Matticca llevaba el uniforme arrugado y tenía cara de no haber pegado ojo en toda la noche. Abrió los brazos, y Montalbano sintió que se le venía el mundo encima.

—¿Qué quiere que le diga, comisario? Está más allá que aquí. He pasado toda la noche a su lado; cuando la llevaron al quirófano, me quedé en el pasillo esperando. Antes de la intervención tuvo un momento de lucidez. Después, nada más.

—¿Pudo decir algo?

A Montalbano le pareció que el teniente se sentía un tanto incómodo.

—Sí. Repitió dos veces un nombre. —Vaciló un instante antes de preguntar—: Usted se llama Salvo, ¿verdad?

Por el tono que empleó, más que una pregunta era una afirmación. Ambos se quedaron en silencio. Luego, Matticca dijo:

—Hemos avisado a su prometido. No podrá venir; no le parece adecuado pedir permiso.

Montalbano recordó al instante que, en aquel sueño que tuvo, Livia tampoco había querido ir a su funeral. Pero ¿qué tenía eso que ver? ¿Qué ocurrencia era esa? ¿Quizá un efecto del cansancio? Aquello era un sueño y…

—El doctor me ha dicho que le parece muy extraño que Laura no colabore.

—¿En qué sentido?

—Dice que, tratándose de alguien tan joven, el cuerpo debería reaccionar instintivamente, colaborar, incluso en un nivel inconsciente. En cambio… En fin, vuelvo dentro.

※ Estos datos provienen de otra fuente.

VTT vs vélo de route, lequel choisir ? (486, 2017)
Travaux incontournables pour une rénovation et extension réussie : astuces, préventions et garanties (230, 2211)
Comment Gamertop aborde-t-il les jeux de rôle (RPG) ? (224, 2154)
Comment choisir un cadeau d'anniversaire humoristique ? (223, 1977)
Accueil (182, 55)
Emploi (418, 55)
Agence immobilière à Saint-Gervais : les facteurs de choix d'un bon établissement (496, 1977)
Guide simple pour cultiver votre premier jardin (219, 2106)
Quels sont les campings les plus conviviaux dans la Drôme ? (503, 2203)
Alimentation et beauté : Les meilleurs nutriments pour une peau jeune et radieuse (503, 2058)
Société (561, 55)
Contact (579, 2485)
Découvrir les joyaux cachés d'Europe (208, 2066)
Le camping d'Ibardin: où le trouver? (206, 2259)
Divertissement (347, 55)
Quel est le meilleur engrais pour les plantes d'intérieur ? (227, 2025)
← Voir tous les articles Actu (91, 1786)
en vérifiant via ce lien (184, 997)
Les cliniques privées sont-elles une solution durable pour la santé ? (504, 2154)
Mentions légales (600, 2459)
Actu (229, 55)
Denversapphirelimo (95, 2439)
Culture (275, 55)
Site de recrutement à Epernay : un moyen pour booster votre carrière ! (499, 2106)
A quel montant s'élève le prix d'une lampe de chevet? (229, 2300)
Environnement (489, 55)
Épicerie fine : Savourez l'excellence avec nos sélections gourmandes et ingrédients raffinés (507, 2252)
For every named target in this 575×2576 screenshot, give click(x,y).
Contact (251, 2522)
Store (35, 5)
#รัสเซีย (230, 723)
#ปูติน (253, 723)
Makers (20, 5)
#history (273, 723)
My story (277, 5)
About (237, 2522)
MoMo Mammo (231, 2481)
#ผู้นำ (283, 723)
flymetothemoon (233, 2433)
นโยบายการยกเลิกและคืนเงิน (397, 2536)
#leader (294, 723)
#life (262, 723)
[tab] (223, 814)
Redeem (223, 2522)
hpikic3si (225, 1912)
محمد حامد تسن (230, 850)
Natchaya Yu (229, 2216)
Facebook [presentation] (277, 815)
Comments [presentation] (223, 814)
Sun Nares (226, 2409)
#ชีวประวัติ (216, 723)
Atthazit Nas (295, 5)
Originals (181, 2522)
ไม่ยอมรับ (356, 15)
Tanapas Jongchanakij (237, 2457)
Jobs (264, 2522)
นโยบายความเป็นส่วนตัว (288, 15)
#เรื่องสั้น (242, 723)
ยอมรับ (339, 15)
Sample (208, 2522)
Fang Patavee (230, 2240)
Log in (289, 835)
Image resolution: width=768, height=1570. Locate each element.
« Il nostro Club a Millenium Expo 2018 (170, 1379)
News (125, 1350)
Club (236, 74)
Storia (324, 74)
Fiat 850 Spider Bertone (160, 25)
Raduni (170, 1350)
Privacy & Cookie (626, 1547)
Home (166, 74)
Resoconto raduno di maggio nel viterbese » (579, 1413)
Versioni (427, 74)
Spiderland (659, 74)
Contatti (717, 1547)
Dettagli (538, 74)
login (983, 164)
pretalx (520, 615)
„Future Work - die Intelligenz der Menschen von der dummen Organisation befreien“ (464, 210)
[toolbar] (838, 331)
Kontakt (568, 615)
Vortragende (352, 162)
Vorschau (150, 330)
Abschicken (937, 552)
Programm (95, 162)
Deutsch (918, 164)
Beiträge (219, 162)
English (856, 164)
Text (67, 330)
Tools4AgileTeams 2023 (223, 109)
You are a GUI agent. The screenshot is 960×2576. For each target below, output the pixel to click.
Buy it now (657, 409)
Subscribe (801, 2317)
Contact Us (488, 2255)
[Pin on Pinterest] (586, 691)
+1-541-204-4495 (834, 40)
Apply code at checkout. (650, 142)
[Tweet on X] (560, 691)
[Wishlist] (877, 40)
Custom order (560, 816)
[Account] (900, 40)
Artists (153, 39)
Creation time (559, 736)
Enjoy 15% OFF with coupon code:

«No quiere reaccionar, no quiere colaborar en su salvación —pensó Montalbano mientras se dirigía hacia el coche, con un nudo en la garganta y el corazón en un puño—, porque quizá ha hecho una elección. O más probablemente, quiere quitarse de en medio para siempre para no tener que elegir».

Una hora más tarde, la puerta del copiloto se abrió y alguien subió al coche y se sentó. Montalbano no se volvió para mirar de quién se trataba; ya no era capaz de apartar los ojos de la entrada del hospital.

—He ido a buscarlo a Marinella, pero no estaba. He pensado que lo encontraría aquí y he venido —dijo Fazio.

Él no contestó.

Al cabo de media hora vio salir a Matticca.

Caminaba encorvado, se tapaba la cara con las manos y lloraba.

—Llévame a casa —le pidió Montalbano a Fazio.

Apoyó la cabeza en el respaldo y cerró finalmente los ojos.